Naruto sintió algo frío y metálico contra la piel y, al abrir los ojos, vio que ella le había colocado las manos en el torso. Hinata llevaba unos guantes hasta los codos que en las puntas de los dedos tenían unas pequeñas y afiladas garras de plata.

«¿Guantes?» Naruto se puso nervioso.

—Voy a usar todos mis recursos de seducción para conquistarte. ¿Ni siquiera piensas mirarme?

Para poder hacerlo tendría que echar la cabeza hacia atrás y Naruto se negaba a que ella advirtiera las ganas que tenía de verla.

«No mires... no hagas nada de lo que te pida.»

Hinata empezó a acariciarle los músculos del pecho y el demonio se puso tenso, pero ella sabía exactamente cómo tocarlo con aquellas garras sin hacerle daño.

—La otra noche, mientras estaba tumbada en la cama, me di cuenta de que el hecho de que tú te negaras a sentir placer no implicaba que yo también tuviera que hacerlo.

¿Estaba tratando de decirle que se había acostado con otro? ¿Era eso lo que había estado haciendo durante aquellos dos días? Al demonio le crecieron los colmillos.

—Así que pensé en ti... —le susurró ella al oído— mientras me masturbaba.

Naruto ni siquiera pudo tratar de controlar la rabia y el alivio que sintió antes de que la hechicera volviera a hablar.

—¿Quieres ver lo que me imaginé?

Sin apartarse de él, levantó las manos y se las colocó delante de la cara. El aire de encima de ellas se calentó y en el muro de la celda empezó a aparecer un espejismo, igual que si fuera una película.

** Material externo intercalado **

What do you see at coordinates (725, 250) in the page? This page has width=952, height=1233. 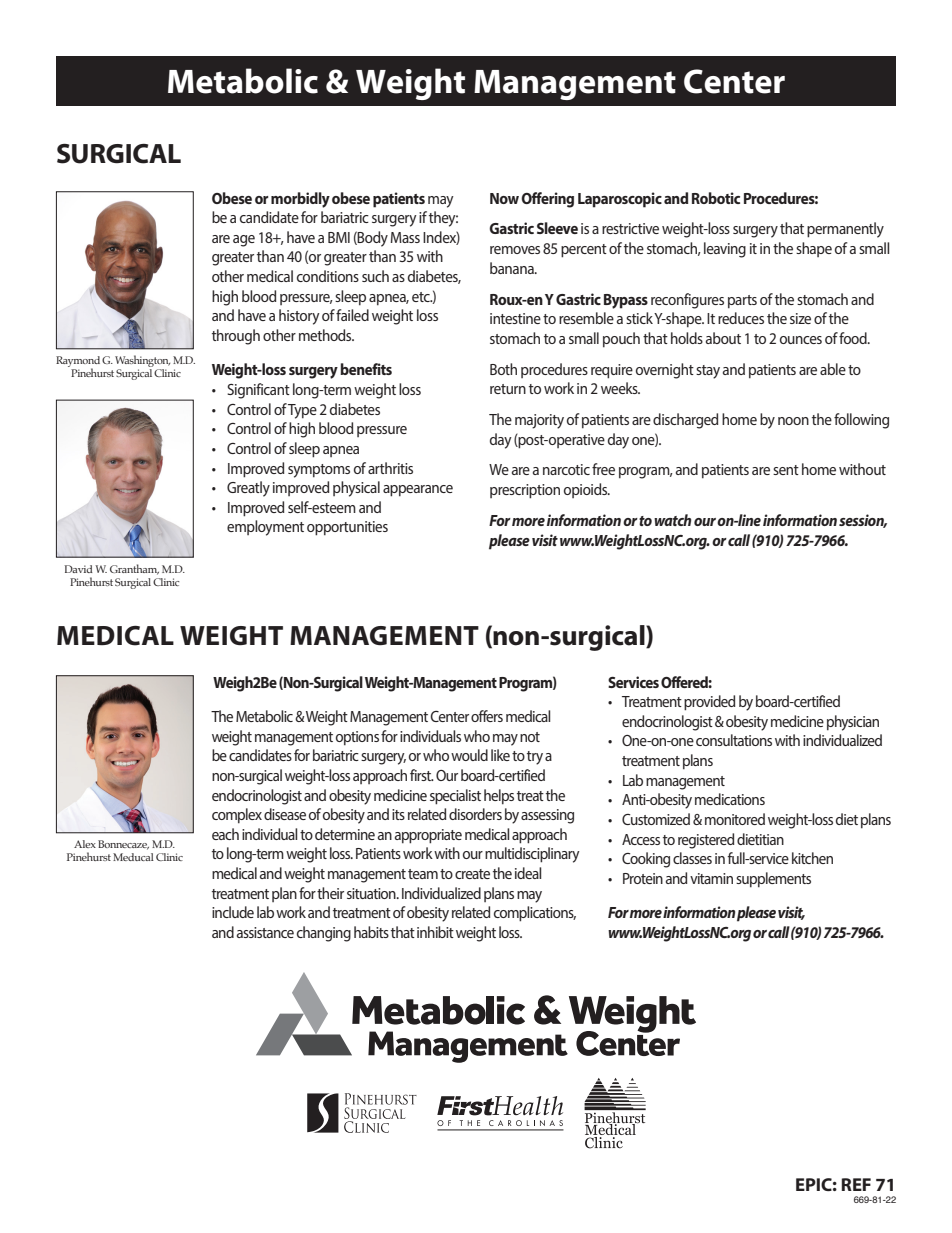 I see `leaving` at bounding box center [725, 250].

Naruto se quedó boquiabierto al ver lo que la hechicera había conjurado. Podía verla desnuda, a cuatro patas, y él estaba detrás de ella sujetándola por la cintura y haciéndole el amor.

Empezaron a pesarle los párpados y apretó con fuerza la mandíbula. Le resultaba imposible dejar de mirar la escena y con cada latido de su corazón se excitaba más y más. El odio que sentía hacia Hinata empezaba a diluirse en el incontrolable deseo de estar con ella.

«Si pudiera tocarme, aliviar un poco la presión, entonces tal vez pudiese pensar...»

Imaginarse a sí mismo haciéndole el amor era una cosa; verlo, otra muy distinta. Cuando Naruto contempló en el espejismo cómo deslizaba su erección dentro de Hinata, fue incapaz de evitar que se le escapara un gemido.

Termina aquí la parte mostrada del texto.